■ **SUPPLIED TEXT**

Nathan Gilliat (o excellent blogger) posts about BuzzLogic's new partnership with KDPaine which will deliver sentiment scores to BuzzLogic's clients. There are a number of approaches to delivering sentiment analysis including many automated approaches and some manual ones. The customers are still skeptical of automated methods and generally more comfortable with manual methods. Paine writes:
"Computers can do a lot of things well, but differentiating between positive and negative comments in consumer generated media isn’t one of them,” explained Katie Delahaye Paine, CEO of KDPaine & Partners. “The problem with consumer generated media is that it is filled with irony, sarcasm and non-traditional ways of expressing sentiment. That’s why we recommend a hybrid solution. Let computers do the heavy lifting, and let humans provide the judgment."
This kind of statement is particularly unhelpful. Let's break it down.
Why Do Sentiment Analysis?
There are a number of reasons for doing sentiment analysis. Firstly, to track the ups and downs of aggregate attitudes to a brand or product. Secondly, to compare the attitudes of the public (that is, of course, the blogging public) between one brand or product and another. Thirdly, to pull out examples of particular types of positive or negative statements on some topic.
The Challenge of Automated Approaches
Sentiment can be characterized as a triple of <author, polarity, object>. Sentiment analysis in addition to figuring out the direction of the sentiment needs to associate the evaluative language with a target and the whole statement with a speaker. Many automated methods do weak jobs of these tasks if they attempt them at all.
In addition to these association tasks, the basic problem of dealing with sarcasm and so on, as Paine rightly states, is hard.

■ **EXERCISE TASKS**
A) In the sentiment analysis post, what three elements form the triple used to characterize sentiment?
B) Reproduce the stretch of the sentiment analysis post from "Why Do Sentiment" through "on some topic.", word for word.

■ **AVAILABLE DATA**
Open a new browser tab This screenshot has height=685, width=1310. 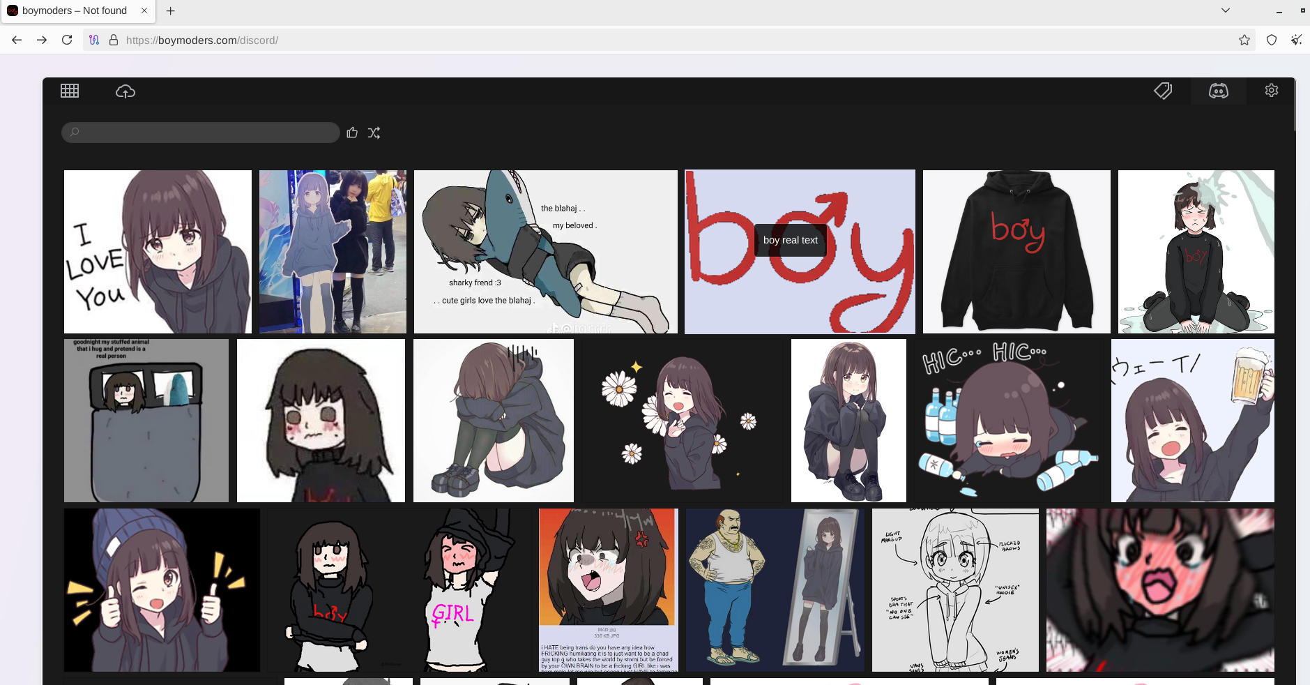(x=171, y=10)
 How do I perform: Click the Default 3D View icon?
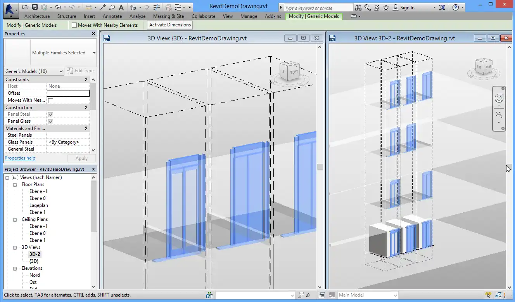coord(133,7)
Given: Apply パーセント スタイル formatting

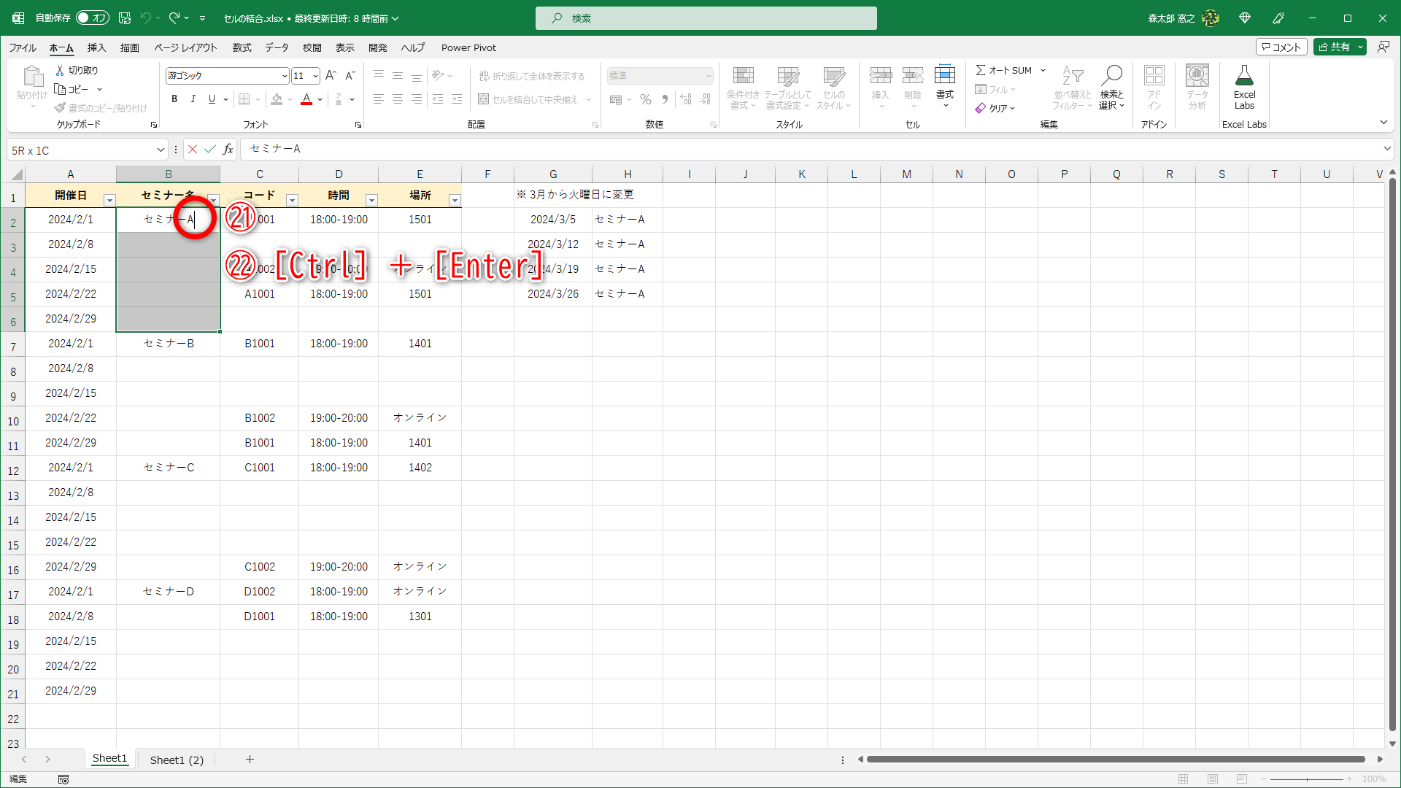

■ **RESPONSES FOR EACH TASK**
A) Author, polarity and object.

B)
Why Do Sentiment Analysis?
There are a number of reasons for doing sentiment analysis. Firstly, to track the ups and downs of aggregate attitudes to a brand or product. Secondly, to compare the attitudes of the public (that is, of course, the blogging public) between one brand or product and another. Thirdly, to pull out examples of particular types of positive or negative statements on some topic.